Hong Kong’s new police commissioner Chris Tang embarked on a courtesy visit to Beijing on Friday. The police also approved a large scale march set to take place on Sunday.

Tang will call on the Ministry of Public Security and the Hong Kong and Macao Affairs Office of the State Council. Deputy Commissioner (Operations) Siu Chak-yee is accompanying him. They will both return on Sunday.

“[Tang] will take this opportunity to meet with his counterparts in Beijing as well as to brief them on the law and order situation, and exchange views on cross-boundary crimes and police cooperation,” a government statement said.

Chris Tang. Photo: RTHK screenshot.

Speaking at the airport before flying to Beijing, Tang said the police have approved a march on Sunday organised by major protest organiser Civil Human Rights Front. The “Human Rights Day 2019” march will start at 3pm at Victoria Park in Causeway Bay. Protesters will proceed to Chater Road in Central.

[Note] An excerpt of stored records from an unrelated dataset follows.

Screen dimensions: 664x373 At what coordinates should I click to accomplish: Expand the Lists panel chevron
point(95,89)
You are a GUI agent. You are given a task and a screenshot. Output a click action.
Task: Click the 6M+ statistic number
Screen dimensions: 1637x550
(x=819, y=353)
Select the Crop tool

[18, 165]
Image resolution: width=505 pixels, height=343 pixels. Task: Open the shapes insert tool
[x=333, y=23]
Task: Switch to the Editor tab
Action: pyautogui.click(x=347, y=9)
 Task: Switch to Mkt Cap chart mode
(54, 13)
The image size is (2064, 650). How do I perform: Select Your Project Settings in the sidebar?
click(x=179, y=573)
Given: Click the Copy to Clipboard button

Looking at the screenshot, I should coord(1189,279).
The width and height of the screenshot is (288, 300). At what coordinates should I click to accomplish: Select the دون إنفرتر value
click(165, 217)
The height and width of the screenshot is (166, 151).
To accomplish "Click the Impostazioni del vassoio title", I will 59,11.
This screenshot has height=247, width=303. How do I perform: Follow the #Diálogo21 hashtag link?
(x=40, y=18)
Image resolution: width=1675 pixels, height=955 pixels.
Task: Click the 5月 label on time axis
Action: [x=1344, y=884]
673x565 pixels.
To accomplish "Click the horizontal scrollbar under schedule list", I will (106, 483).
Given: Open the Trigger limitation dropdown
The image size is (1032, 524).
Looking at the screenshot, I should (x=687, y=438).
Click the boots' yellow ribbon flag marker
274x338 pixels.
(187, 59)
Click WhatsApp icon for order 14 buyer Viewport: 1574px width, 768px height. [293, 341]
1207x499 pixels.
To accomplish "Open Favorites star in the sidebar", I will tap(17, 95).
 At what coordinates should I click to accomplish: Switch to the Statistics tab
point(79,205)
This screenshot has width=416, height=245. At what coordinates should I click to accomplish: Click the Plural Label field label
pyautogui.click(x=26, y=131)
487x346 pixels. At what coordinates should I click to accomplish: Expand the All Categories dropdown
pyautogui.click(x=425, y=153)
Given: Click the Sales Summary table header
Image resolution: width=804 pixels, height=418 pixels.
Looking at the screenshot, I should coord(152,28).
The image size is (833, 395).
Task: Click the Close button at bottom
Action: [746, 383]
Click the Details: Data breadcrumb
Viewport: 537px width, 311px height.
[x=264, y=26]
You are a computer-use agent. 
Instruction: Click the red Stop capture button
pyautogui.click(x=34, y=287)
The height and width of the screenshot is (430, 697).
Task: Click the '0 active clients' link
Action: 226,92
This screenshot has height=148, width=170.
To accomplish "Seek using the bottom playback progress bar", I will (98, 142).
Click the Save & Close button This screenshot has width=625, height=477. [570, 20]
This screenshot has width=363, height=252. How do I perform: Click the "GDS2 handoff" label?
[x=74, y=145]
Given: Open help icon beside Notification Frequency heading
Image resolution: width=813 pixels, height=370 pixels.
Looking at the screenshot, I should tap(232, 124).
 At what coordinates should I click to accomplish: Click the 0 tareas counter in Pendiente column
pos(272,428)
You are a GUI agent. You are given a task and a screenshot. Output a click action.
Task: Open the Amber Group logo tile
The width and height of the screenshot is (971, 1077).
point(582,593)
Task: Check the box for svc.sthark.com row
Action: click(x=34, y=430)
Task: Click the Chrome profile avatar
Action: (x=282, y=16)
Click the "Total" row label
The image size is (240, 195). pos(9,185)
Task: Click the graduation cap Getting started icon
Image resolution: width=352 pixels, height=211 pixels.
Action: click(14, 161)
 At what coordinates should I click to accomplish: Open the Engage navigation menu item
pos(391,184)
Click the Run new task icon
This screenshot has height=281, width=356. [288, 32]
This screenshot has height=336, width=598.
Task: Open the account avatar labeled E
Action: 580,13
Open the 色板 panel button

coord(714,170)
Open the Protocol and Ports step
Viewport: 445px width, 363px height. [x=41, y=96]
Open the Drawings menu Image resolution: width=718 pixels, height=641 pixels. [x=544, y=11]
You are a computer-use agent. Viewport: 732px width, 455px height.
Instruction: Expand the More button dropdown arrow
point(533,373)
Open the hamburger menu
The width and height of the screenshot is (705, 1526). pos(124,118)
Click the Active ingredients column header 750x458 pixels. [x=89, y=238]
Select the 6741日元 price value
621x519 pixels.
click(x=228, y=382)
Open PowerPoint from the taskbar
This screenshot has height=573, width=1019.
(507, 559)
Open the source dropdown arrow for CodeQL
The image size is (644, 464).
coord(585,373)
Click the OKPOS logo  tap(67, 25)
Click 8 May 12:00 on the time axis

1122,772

He said most public events since the 1997 Handover were peaceful and orderly, and the police rarely banned protests. “We respect the public’s right to express opinions,” he said.

Large-scale protests in the city are entering their sixth month. Originally against a now-withdrawn extradition law, the movement has morphed into a wider one demanding democracy and an investigation into police behaviour.

Photo: May James/HKFP.

Tang said some protesters have hijacked public events since June by committing illegal acts including blocking roads, setting fires and throwing petrol bombs. He urged a halt to the violence.

“I urge the organiser [of Sunday’s march] to assist the police as much as possible to make it a peaceful and orderly event. If there are violent incidents, I urge them to work with the police. I hope they will pluck up the courage to condemn violence,” Tang said.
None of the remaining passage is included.